Working mom Gina Weaver just got some good news about the $25,000 in student loans she still owes, and the $20,000 her husband owes, thanks to a new federal program that caps monthly payments based on income and family size. “We have lots of student loans,” says the Baltimore social worker and mom to Sam, 7. “I’m applying for loan forgiveness.” Gina is among millions of borrowers who could benefit from a new income-based student loan repayment plan (IRB) that went into effect July 1. The plan will make monthly student loan payments more manageable and affordable in this tough economy. The federal program caps monthly loan payments at 15 percent of the borrower's income. In the past, borrowers had to pay a certain amount of their federal student loan each month, regardless of their income.

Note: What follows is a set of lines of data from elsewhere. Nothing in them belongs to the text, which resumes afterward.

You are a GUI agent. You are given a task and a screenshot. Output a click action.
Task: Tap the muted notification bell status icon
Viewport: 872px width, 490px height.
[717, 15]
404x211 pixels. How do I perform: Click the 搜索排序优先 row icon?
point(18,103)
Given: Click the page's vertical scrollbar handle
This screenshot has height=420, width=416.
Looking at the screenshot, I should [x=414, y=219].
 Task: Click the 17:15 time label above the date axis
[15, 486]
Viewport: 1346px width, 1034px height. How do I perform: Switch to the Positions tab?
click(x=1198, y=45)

And under the new program, if you lose your job or are forced to take a pay cut—fears many families face in this recession--the amount you have to pay back per month will drop. This gives peace of mind to working moms like Beth Lewter, who’s struggling to repay two sets of loans. “My student loans were originally around $17,000,” says Beth. “I began paying them about 10 years ago when I graduated from South University in West Palm Beach.” Now the Florida paralegal, who’s divorced, is repaying not only the $6,800 balance on her own student loans but $30,000 for her 20-year-old daughter. The debt has been so debilitating that she’s had to tell her 18-year-old daughter, who’s headed to college this fall, that she’s tapped out. “I find myself in the difficult position of not being able to offer her any assistance,” says Beth. To determine if you or your child is eligible to participate in the new program, you can ask your lender or use the calculator on the U.S. government website: (http://studentaid.ed.gov/PORTALSWebApp/students/english/IBRPlan.jsp). This calculator takes into account your income, family size, and state of residence to calculate your IBR monthly payment amount. If that amount is lower than the monthly payment under a 10-year standard repayment plan, then you’re eligible to repay your loans under IBR. In general, those who qualify for the program face high student loan debt relative to their income and family size.

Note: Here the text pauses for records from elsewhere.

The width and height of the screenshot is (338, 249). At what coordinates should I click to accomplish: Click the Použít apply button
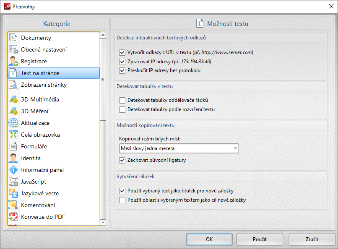click(x=260, y=239)
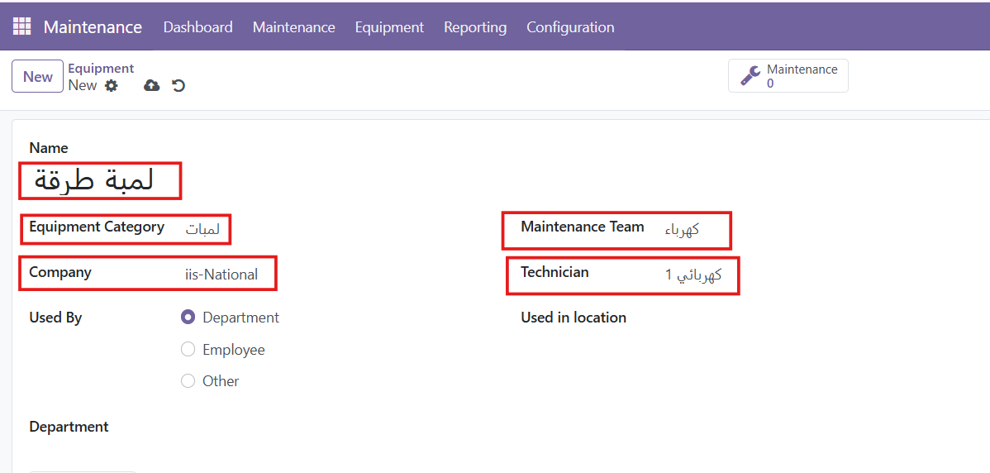Click the gear actions icon beside New

pos(111,85)
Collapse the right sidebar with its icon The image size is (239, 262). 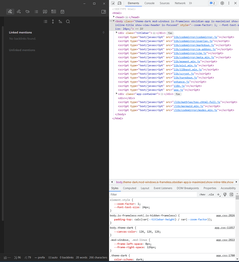point(104,12)
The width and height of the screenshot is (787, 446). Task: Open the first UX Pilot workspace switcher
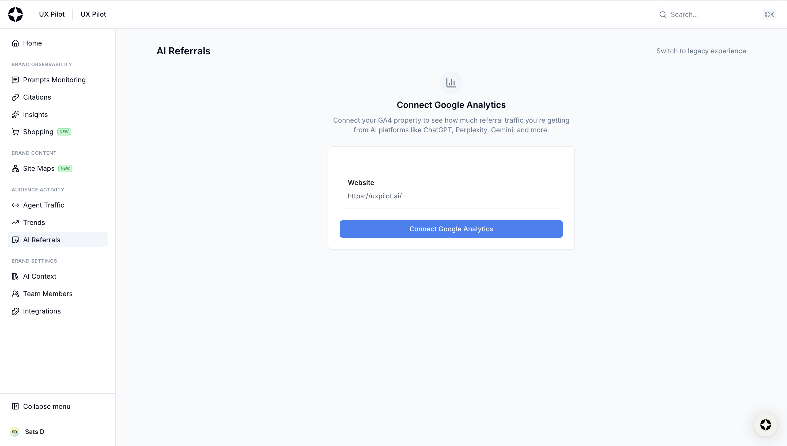52,14

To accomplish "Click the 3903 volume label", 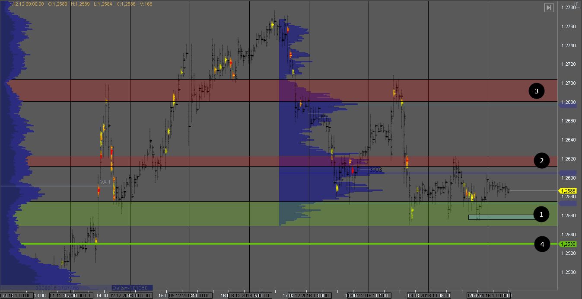I will 375,170.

How much lower can your monthly payments be? Take for example a recent graduate with $30,000 in federal student loans and a starting salary of $25,000. Under an IBR plan, this borrower's monthly loan payment would be reduced to $110 a month, a third of the $345 they would be required to pay under a standard 10-year repayment plan.
Loans eligible for repayment under IBR include any Stafford, Grad PLUS or Consolidation loan made under either the Direct Loan or FFEL program, except loans that are in default, parent PLUS Loans, or consolidation loans that repaid a parent PLUS Loan. The loans can be new or old, and for any type of education--undergraduate, graduate, professional, job training. While this may be a great savings for many, like every program, downsides exist. In terms of interest payments, if you have a subsidized Stafford loan, then the government will pay the interest for the first three years in IBR. For all unsubsidized federal loans, the unpaid interest will continue to accrue. There is another term to weigh. In addition to increased interest charges, lower payments may result in longer repayment periods. If a borrower can afford to pay more than 15% of their discretionary income on student loan payments, then they’d be worse off if they stuck to the IBR repayment schedule, according to the Department of Education. Of course, a borrower can always opt to pay more than the monthly payment when they can afford to.
One big upside of the plan is likely to be a reduction in the number of people who default on their student loans, says Carmen Berkley, president of the U.S. Student Loan Association, an advocacy group with 4.5 million members. Indeed the benefits of the IBR plan are many. If students are still paying back college loans after 25 years, they’ll be eligible to have all debt erased. And if students go into a public-service career, they’re eligible for loan forgiveness after 10 years. While participants in programs such as AmeriCorps, the Peace Corps and the military have long been eligible for loan reduction or forgiveness, this new program expands such exemption to potentially hundreds of thousands more students.
The College Cost Reduction and Access Act that created the new IBR program was signed into law in 2007 to help make student loan payments more manageable. According to Rep. George Miller, the Democratic chairman of the House committee that worked on the new bill, the current recession has made the IBR program critical. "The U.S. college affordability crisis is only worsening and to top it off, this year's graduating class is about to enter the toughest job market for college graduates in 25 years," he said in a release.
At 2.3 million, the class of 2009 is the largest class to graduate college to date. According to the National Association of Colleges and Employers, just 20 percent of 2009 graduates who applied for a job have one, a 30 percent drop from two years ago. Says Rep. Miller, “These new benefits will give borrowers a much-needed lifeboat.” Working mom Donna Sanchez couldn’t agree more. She’s paying back $50,000 in student loans on an income of $60,000 while raising a two-year old and a six-year-old. “With all my living expenses, paying off this debt in a timely manner is a constant challenge and almost impossible,” she says. “I’m concerned about paying off my school debt before my kids are ready go to college!”